Top of EXERCISE INPUTS
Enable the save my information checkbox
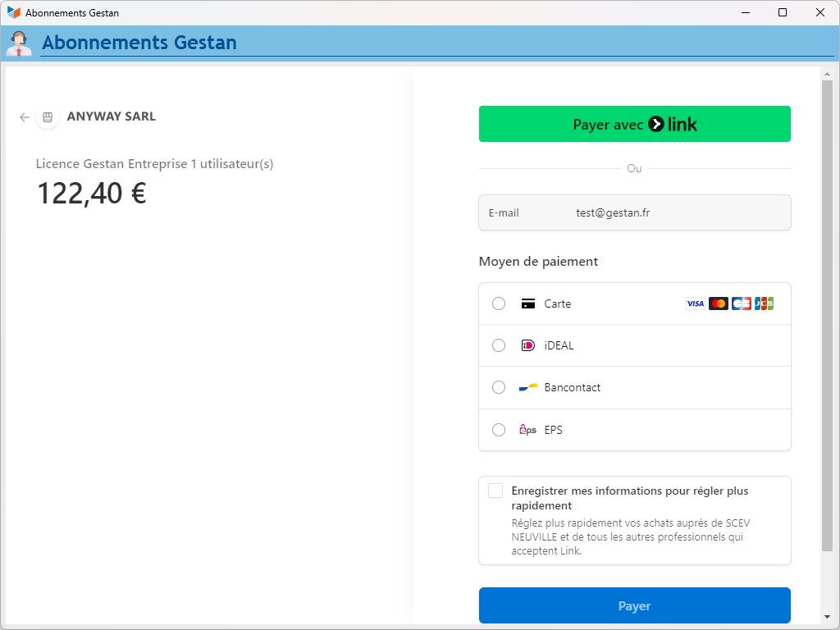click(x=495, y=491)
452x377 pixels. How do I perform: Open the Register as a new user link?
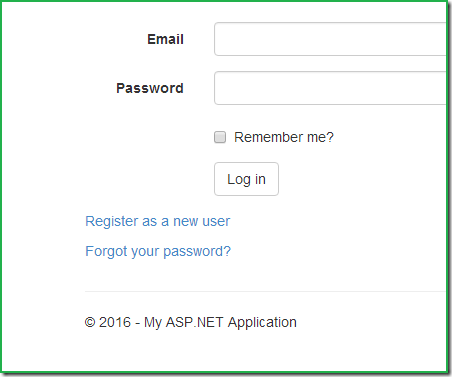158,221
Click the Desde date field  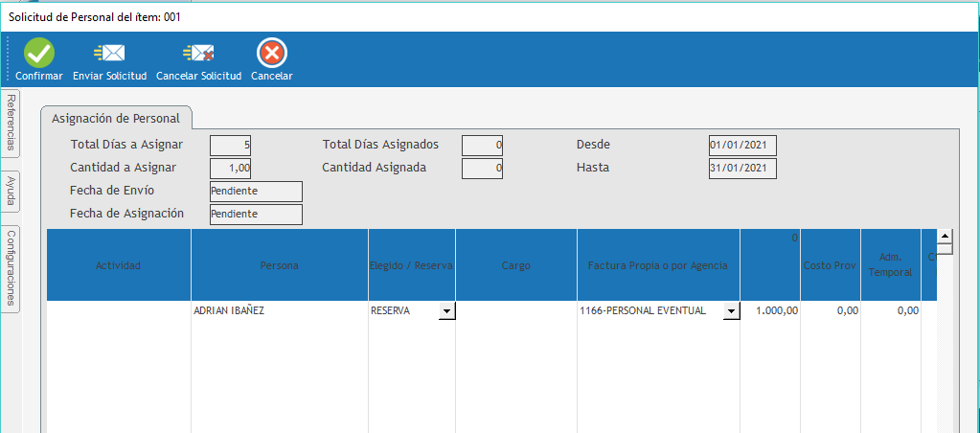pyautogui.click(x=742, y=146)
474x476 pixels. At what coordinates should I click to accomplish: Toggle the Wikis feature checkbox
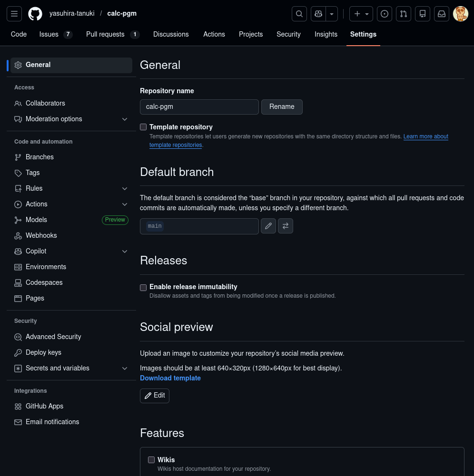151,460
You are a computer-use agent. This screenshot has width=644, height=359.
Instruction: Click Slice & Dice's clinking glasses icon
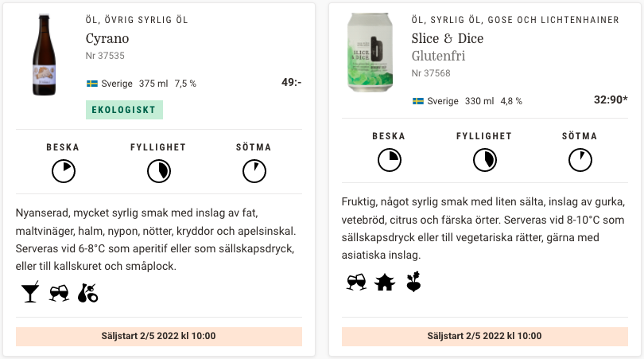[356, 282]
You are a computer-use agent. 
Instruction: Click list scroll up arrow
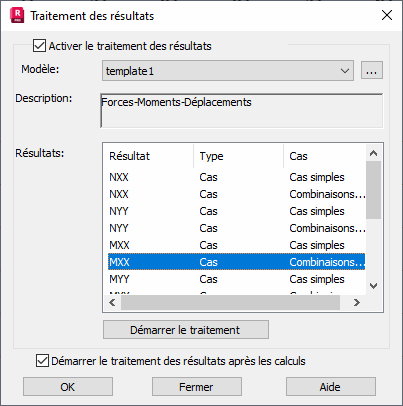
Bottom of EXERCISE INPUTS
EXERCISE DETAILS |
Among the entries, how many lines include the word "computer"? Answer with a single number and nothing further.

RESPONSE FOR THIS EXERCISE |
2